The good, the bad, the fad
Most people believe that fat means nothing but trouble. Obesity, high cholesterol, heart disease, all these are closely related to excess fat in our diet, and thus, in our bodies. Low fat foods, no fat foods, low fat diets, blacklists of foods, "healthy" alternatives, these have been the main trend in food industry and diet plans in the last couple of decades. But there is a serious lack of understanding behind such policy. There are bad fats that should be avoided, but there are also good fats, that are either good for us, or absolutely necessary.
Why we need fat
Most people know that fat provides energy to the organism. But fat does much more than that. In example, it has a principal structural role. Cell membranes are made from fat and proteins. Brain is mostly fat. Membrane which surrounds the nerves and transmits nerve impulses is also mostly fat. Heart is powered mostly by energy obtained from fat. Most hormones are fat-based. Internal organs are cushioned by fat. Normal skin function depends on presence of fats. Immune system cannot function properly without fat. And it also makes food tastier.
Good fats, or healthy fats are mostly of plant origin. They are typically liquid on room temperature. Two major groups of healthy fats are monounsaturated fats and polyunsaturated fats. Monounsaturated fats become thicker when cooled (but not solid). Typical sources of these fats are olive and olive oil, peanut and canola oil, avocado, hazelnuts and almonds, pumpkins and sesame seeds, and others. Polyunsaturated fats remain equally liquid no matter how cooled. These are found in sunflower and soy bean oil, corn, fish, and various nuts and seeds.
There are also essential fats. These are fats that are necessary for normal functioning of the organism, but cannot be synthesized in our bodies and must be taken through food. These are Omega-3 and Omega-6 fatty acids.

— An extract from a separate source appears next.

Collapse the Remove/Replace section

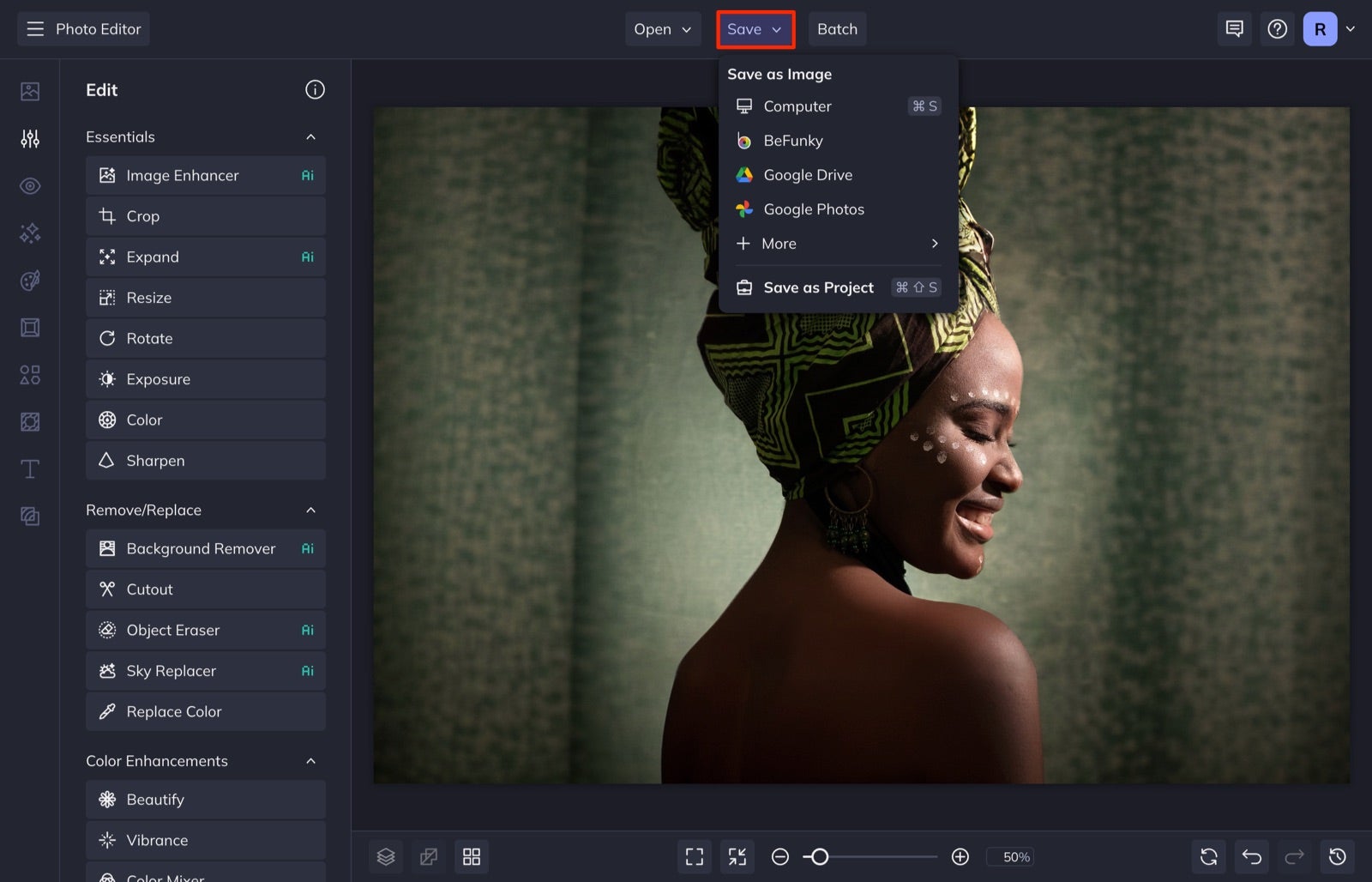click(311, 510)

Bad or unhealthy fats are saturated fats and trans fats. Saturated fats are typically of animal origin (meats, milk, dairy products) and are solid at room temperature. These can increase level of bad cholesterol, which rises risk of coronary heart diseases. Trans fats are not natural products. These are made by adding hydrogen to vegetable oils. This increases their stability, and makes them suitable for re-use and transportation. These increase levels of bad cholesterol and lower the levels of good cholesterol. Foods such as processed foods, junk food, cakes, cookies, candies are abundant with these.